PHD THESIS
Co-Supervisors: Prof. Graziella Moraes Silva & Prof. Grégoire Mallard
Expected Completion: 2024/2025
Profile
My dissertation project, entitled “The Amazon as a Carbon Sink: how transnationalism makes and brakes climate mitigation in Rainforest States?”, explores the transnational and domestic origins of effective climate mitigation in Rainforest States. This project relies on (i) in-depth interviews with policy elites, (ii) a novel grant-level dataset on the financial income of diverse policy organisations scrapped from multiple sources, and (iii) archival work to process-trace the emergence and dismantling of deforestation policies in Brazil from 1985 to 2022. Empirically, I demonstrate how effective climate mitigation policy in Brazil was triggered by a group of transnationally connected technocrats, who had developed policy solutions for climate change outside the state. They exploited a unique opportunity to implement these policies unilaterally, leading to a organisation of rural elites in Brazil. Theoretically, I combine political economy and sociology to provide a theory of climate regimes in the Rainforest States.
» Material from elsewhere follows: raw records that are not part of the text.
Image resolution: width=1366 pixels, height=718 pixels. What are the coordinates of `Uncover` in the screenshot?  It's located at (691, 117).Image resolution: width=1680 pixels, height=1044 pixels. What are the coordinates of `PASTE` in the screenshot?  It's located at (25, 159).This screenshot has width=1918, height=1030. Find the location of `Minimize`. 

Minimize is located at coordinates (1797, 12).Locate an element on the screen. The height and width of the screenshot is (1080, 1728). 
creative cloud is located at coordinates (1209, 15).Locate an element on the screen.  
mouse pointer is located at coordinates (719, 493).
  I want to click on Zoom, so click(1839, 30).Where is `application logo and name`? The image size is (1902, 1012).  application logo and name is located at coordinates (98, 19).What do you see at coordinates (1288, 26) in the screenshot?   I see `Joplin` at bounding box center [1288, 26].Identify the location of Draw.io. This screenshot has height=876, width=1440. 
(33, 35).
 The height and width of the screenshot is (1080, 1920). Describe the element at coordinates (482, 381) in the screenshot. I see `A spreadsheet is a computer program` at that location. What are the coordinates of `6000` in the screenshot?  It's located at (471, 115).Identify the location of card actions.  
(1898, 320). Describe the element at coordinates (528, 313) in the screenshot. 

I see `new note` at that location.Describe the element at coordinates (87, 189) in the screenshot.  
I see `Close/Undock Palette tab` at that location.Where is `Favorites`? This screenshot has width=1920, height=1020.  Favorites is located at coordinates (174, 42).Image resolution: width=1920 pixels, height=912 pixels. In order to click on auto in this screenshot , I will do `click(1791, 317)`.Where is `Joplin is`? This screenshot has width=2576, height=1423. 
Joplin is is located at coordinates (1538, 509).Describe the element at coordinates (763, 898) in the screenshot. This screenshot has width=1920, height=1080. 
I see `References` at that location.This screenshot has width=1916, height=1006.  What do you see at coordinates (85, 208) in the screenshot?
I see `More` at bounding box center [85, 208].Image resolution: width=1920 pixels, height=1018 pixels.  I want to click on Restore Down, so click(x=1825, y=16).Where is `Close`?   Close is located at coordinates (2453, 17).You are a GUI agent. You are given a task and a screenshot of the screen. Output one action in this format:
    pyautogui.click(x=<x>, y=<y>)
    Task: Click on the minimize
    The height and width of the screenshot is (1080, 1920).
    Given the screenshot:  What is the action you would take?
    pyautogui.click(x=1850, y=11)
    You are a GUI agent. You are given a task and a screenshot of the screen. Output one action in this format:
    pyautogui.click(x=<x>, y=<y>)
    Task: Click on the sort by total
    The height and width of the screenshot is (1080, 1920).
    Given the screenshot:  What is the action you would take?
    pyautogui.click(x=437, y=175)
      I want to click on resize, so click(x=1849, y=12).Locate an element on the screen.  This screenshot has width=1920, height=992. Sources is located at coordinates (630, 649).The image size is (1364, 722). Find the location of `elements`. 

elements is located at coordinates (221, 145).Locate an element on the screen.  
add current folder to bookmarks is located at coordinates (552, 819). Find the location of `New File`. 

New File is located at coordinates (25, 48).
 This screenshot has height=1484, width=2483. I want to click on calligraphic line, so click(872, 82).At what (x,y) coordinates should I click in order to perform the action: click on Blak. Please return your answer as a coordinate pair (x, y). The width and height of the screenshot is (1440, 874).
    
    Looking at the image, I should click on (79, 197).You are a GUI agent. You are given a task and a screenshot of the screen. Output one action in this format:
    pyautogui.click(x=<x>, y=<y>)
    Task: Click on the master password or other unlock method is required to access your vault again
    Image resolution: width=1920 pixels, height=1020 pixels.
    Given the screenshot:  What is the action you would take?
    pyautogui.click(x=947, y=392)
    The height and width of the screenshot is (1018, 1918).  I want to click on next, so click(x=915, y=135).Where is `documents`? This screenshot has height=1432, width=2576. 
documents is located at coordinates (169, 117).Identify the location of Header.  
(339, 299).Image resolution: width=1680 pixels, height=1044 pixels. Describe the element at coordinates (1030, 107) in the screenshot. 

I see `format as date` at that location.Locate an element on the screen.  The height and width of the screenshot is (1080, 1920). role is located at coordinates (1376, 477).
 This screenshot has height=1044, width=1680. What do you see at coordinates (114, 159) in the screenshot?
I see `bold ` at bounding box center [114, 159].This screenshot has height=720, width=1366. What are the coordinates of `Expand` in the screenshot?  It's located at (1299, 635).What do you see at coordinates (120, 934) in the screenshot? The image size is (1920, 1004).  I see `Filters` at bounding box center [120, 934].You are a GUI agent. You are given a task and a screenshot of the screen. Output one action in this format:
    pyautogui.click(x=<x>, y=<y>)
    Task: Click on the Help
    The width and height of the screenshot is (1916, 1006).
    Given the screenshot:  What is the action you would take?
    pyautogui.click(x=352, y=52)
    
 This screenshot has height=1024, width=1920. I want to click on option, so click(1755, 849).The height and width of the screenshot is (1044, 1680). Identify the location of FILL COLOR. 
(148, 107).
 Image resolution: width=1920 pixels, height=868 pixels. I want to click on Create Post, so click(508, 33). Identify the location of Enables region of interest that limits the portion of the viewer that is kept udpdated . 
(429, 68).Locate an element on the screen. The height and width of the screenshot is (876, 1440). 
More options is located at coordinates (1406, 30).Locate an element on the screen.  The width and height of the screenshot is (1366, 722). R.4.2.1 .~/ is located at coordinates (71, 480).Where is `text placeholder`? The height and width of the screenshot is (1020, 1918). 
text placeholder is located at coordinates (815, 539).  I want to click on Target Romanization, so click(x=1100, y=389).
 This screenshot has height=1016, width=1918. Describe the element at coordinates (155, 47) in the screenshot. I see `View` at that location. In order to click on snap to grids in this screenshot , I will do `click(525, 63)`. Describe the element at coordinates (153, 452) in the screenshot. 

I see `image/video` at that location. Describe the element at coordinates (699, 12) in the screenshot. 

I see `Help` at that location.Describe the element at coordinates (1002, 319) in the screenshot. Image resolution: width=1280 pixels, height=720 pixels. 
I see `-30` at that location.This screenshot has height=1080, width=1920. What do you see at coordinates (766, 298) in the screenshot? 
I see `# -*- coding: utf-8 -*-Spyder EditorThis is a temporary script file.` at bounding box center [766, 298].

My theory posits four ideal types of climate regimes depending on (i) the strength of transnational environmental policy networks within government and (ii) the elite support and mobilisation of opposing coalitions.
ACADEMIC WORK EXPERIENCE
Lecturing
Together with Henrique Sposito, I designed and lectured Fundamentals of R, which is a gentle introduction to R programming for social scientists and practitioners. The course has been offered for IHEID’s graduate students (MINT338) as well as a summer school.
Research Assistantship
I am a research assistant at the Elites & Inequality project, led by Prof. Graziella Moraes Silva. In this project, we contribute to the debate about elites and inequality by shifting the focus from how elites benefit from inequality to how elites may support redistributive policies in Brazil and South Africa. Combining novel survey data and in-depth interviews with elites (CEOs, parliamentarians, and top civil servants), we (1) estimate the average effects of perception on elite support for redistribution and (2) identify the cultural processes that enable this support.
Fellowships, grants and awards
- Swiss Leading House for the Latin American Region- Early Career Grant (2023)
- SNIS International Organization Research Stipend (2021)
- Davis Projects for Peace Grant (2018)
- Japan Student Services Organization Scholarship (2015)
Relevant Publications and Works
- Silva-Muller, L., & Sposito, H. (2023). Which Amazon Problem? Problem-constructions and Transnationalism in Brazilian Presidential Discourse since 1985. Environmental Politics, 0(0), 1–24.
- Silva-Muller, L. (2022). Payment for ecosystem services and the practices of environmental fieldworkers in policy implementation: The case of Bolsa Floresta in the Brazilian Amazon. Land Use Policy, 120, 106251.
- Silva-Muller, L., & Faul, M. V. (2022). Protecting the Amazon and Its People: The Role of Civil Society in the Local Effectiveness of Transnational Partnerships. In Partnerships for Sustainability in Contemporary Global Governance. Routledge.
- Silva-Muller, L. (2022). Payment for ecosystem services and the practices of environmental fieldworkers in policy implementation: The case of Bolsa Floresta in the Brazilian Amazon. Land Use Policy, 120, 106251.
- Silva-Muller, L., & Faul, M. V. (2022). Protecting the Amazon and Its People: The Role of Civil Society in the Local Effectiveness of Transnational Partnerships. In Partnerships for Sustainability in Contemporary Global Governance (pp. 83-103). Routledge.
- (2019) Silva-Muller, Livio. “‘We Are Not Here to Monitor You:’ Payment for Ecosystem Services in the Brazilian Amazon: The Case of Bolsa Floresta in the Sustainable Development Reserve of Uatumã.” Geneva: The Graduate Institute of Geneva.